By Rachel Constance on 7-Feb-2012
Canada’s two biggest airlines have both reported very positive passenger figures for January 2012, indicating a good start to the national aviation industry’s year.
Both Air Canada and WestJet airlines have reported that they flew much closer to full capacity than they did in 2011, and that a robust demand for air travel in a traditionally slow month for business travel, was giving buoyancy to prospects for new airline and aviation jobs.
Figures from Air Canada showed that the airline had a system-wide load factor of 79.1 per cent in January, up from 78 per cent in the same month in 2011. A 1.9 per cent increase in capacity over that period was easily absorbed by a healthy 3.3 per cent rise in traffic for the Canadian flag-carrying airline.
The second-biggest carried, WestJet – which flies largely to the United States, Mexico and the Caribbean as well as within Canada – saw its load factor rise to 79.9 per cent from 2011’s 77.8 per cent.
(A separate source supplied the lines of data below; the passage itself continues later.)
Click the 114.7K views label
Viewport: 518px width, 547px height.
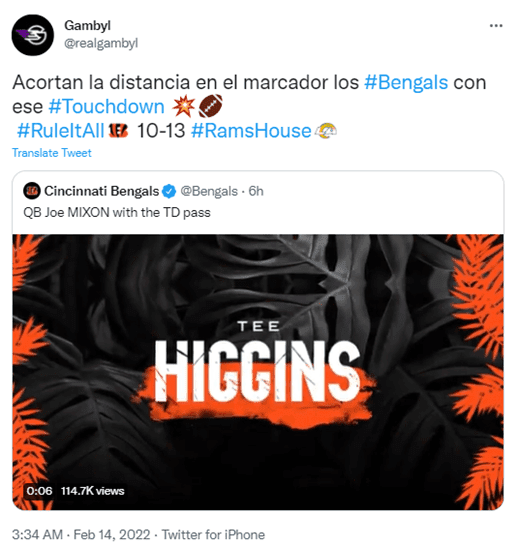coord(92,491)
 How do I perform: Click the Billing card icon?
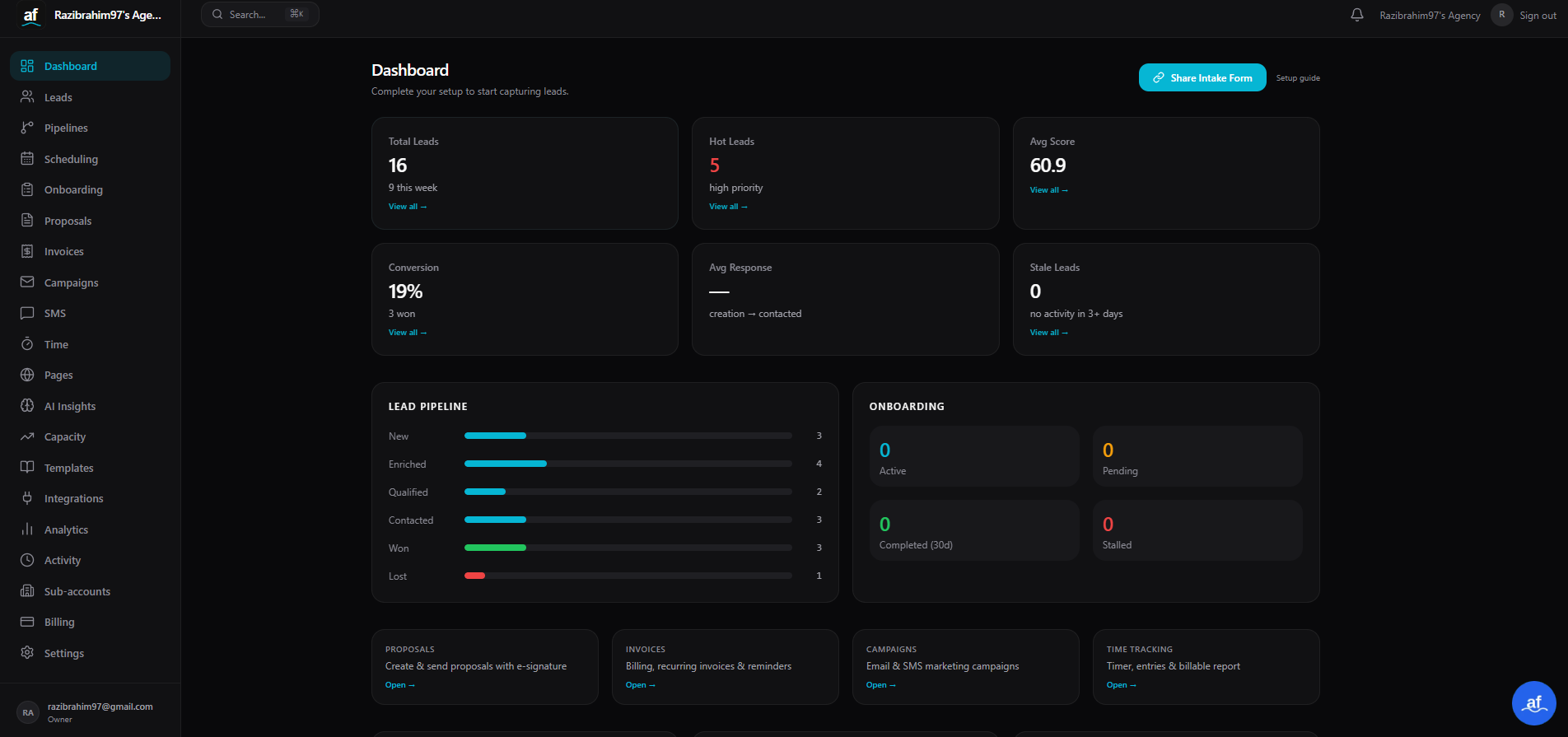(27, 622)
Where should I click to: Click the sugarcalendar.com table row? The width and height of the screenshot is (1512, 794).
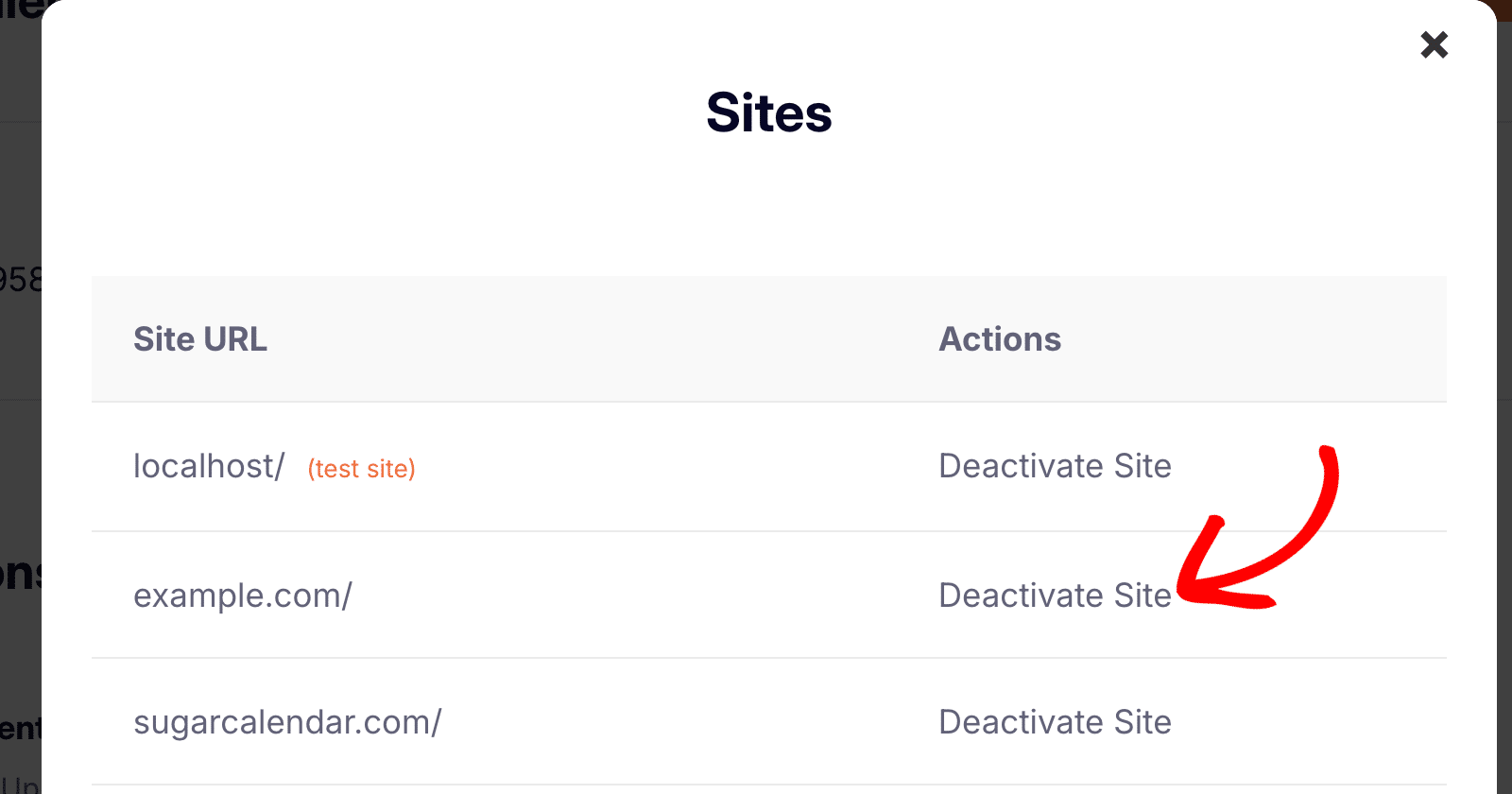[x=662, y=722]
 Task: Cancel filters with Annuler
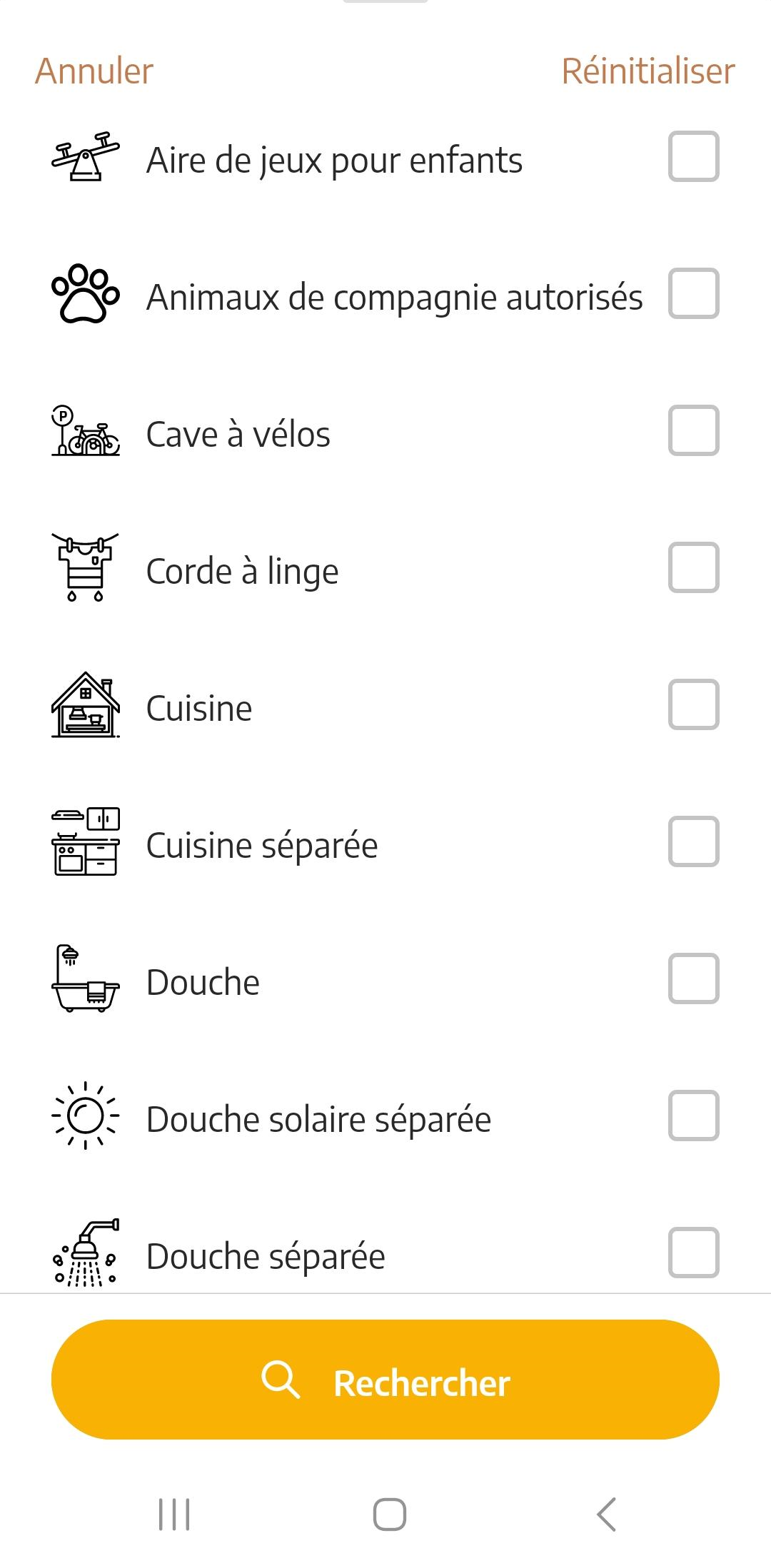point(94,71)
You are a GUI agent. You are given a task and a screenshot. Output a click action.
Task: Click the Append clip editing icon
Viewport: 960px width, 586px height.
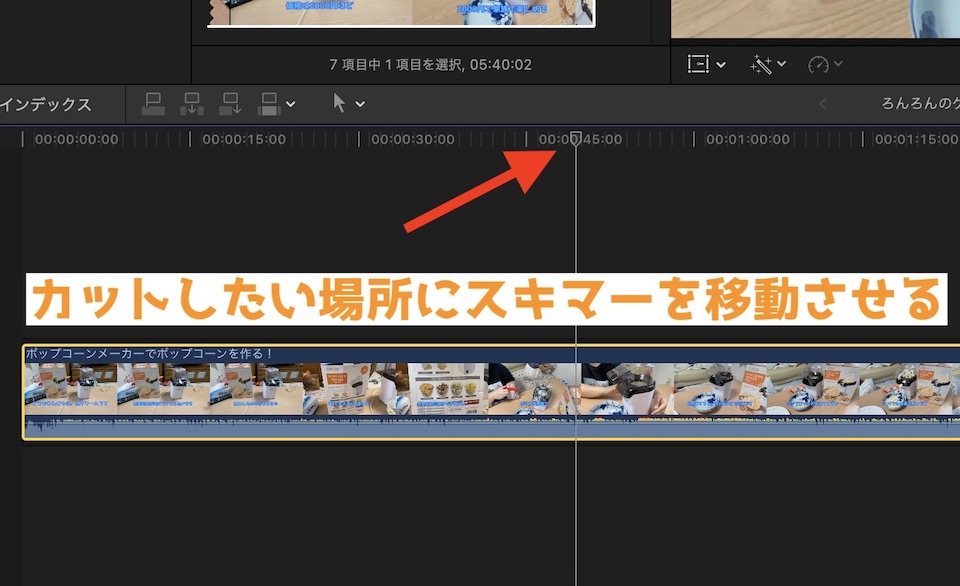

Its 11.5 per cent increase in traffic safely outflanked its 8.5 per cent capacity increase.
WestJet’s president and chief executive, Gregg Saretsky, said that they will be reporting back imminently on whether their employees support plans to launch a new regional carrier in Canada, which could alter the structure of current jobs with the airline, as well as potentially create new aviation jobs.
Saretsky said, “Our capacity increases are being nicely absorbed and the healthy demand for air travel has continued into the new year.”